- Предложенный отрывок
◇ ◇ ◇

Русские националисты были убеждены, будто и австрийские власти, и поляки поддерживают украинцев. Они считали Грушевского платным агентом Австрии. Еще более подозрительной фигурой представлялся им униат Андрей Шептицкий, ставший для украинцев едва ли не «отцом Отечества». Но сами поляки этих людей ненавидели. Доктор Людвиг Колянковский (Львовский университет) требовал: «Уберите из Львова Грушевского, он страшно опасный враг»10.

Грушевского подозревали в шпионаже и австрийцы, его чуть было не арестуют в 1914-м, и только бегство из Австро-Венгрии спасет его от лагеря Талергоф. Все недвижимое имущество Грушевского — а он был богатым человеком, имел дом во Львове, дачу в Карпатах, — будет конфисковано. Шептицкого поляки вообще считали предателем, ренегатом. Несколько лет спустя, в разгар Гражданской войны, русские православные архиепископы Евлогий (Георгиевский) и Антоний (Храповицкий) оказались в польском плену, во Львове. Их разместили как раз в доме Андрея Шептицкого. Узнав об этом, польский генерал Александрович пришел в ярость: «Как! У Шептицкого?! У врага польского народа?!»11

2

Русины-украинцы требовали провести границу по реке Сан, отделив польскую западную Галицию от украинских земель: «Знай, ляше, по Сан — наше!» А к восточной Галиции хотели присоединить населенную украинцами северную Буковину и земли Закарпатской Руси.

В отличие от Галиции, где национальной церковью русинов-украинцев было униатство, герцогство Буковина оставалось землей православной. Там размещалась одна из богатейших митрополий православного мира. Резиденция архиепископа напоминала королевский дворец, монументальный и ослепительный. Византийская роскошь с величественными пропорциями романского стиля. Мраморные колонны, золото, картины, персидские ковры. Зал заседаний Синода, стены которого обиты китайским шелком и украшены венецианскими зеркалами. Сокровища синодальной библиотеки — инкунабулы, редкие старопечатные книги... Даже русских архиереев, привыкших к роскоши митрополичьих покоев, к великолепию Исаакиевского собора и храма Христа Спасителя, потрясло и несколько смутило это богатство, которое подходило больше магнатам и олигархам, но не слугам Божиим.

◇ ◇ ◇

- Извлечённые записи
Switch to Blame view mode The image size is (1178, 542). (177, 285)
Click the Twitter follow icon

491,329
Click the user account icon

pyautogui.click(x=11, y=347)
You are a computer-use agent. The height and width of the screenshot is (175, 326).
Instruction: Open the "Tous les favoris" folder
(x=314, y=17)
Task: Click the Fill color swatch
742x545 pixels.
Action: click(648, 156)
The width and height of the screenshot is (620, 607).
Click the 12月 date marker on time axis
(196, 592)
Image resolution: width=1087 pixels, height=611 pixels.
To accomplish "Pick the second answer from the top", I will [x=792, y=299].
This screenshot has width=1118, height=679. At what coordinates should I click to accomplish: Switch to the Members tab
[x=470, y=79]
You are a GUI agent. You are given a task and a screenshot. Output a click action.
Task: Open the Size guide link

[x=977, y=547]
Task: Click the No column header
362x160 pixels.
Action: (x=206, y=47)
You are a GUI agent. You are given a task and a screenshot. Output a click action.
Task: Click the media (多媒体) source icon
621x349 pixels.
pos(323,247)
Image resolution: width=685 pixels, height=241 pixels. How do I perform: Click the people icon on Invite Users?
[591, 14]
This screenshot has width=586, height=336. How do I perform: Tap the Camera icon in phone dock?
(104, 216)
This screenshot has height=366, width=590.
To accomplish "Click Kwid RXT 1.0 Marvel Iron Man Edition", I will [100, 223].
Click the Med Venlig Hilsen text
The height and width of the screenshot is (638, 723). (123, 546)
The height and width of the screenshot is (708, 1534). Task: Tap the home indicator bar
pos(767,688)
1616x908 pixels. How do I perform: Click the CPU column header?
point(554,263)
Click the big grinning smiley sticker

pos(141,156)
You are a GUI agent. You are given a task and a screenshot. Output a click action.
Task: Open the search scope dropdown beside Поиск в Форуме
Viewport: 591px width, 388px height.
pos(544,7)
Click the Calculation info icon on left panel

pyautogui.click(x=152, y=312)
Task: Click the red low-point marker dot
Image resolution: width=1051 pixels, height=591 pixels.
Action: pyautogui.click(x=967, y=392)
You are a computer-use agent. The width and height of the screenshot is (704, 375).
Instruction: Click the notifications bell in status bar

◇ ◇ ◇

- Цель задания
Напишите продолжение отрывка о Грушевском, Шептицком и православной Буковине, начав сразу после его последнего предложения.

- Правильный ответ
Хотя государство секуляризировало церковные земли, создав особый «религиозный фонд», доходы от них поступали епархии. Богатые черноземы Буковины кормили духовенство, будто в Средние века.

Православная церковь содержала за свой счет богословский факультет в университете им. Франца Иосифа и была крупнейшим благотворителем во всей провинции.

Времена религиозной розни давно миновали. Национальная принадлежность значила намного больше религиозной, и греко-католик из Галиции был для украинца с Буковины своим, а православный румын (румыны преобладали на юге Буковины) — чужим. Румынское духовенство господствовало в православном клире Буковины. В начале XX века в Черновицкой епархии было только 80 священников-русинов, а румын — 225. Как только в храме румын-священник начинал читать проповедь по-румынски, селяне покидали здание церкви. Не в знак протеста — просто не хотели слушать проповедь на непонятном чужом языке. Церковная же служба шла, как и в России, на церковнославянском. Этот язык украинец, как и русский, хоть с трудом, но все же понимал.

Тяжелее всего было закарпатским русинам. Их земли относились не к Австрии, а к Венгерскому королевству, и венгры упорно пытались превратить его в свое национальное государство. Человек, желавший сделать карьеру, должен был выучить мадьярский, принять мадьярские нравы и обычаи, стать, как тогда говорили, «мадьяроном». Но стать мадьяроном значило порвать связи с собственной нацией, превратиться в венгра. Именно венгры подавляли и украинский национализм, и москвофильство (русофильство), традиционно популярное в Закарпатской (Угорской) Руси.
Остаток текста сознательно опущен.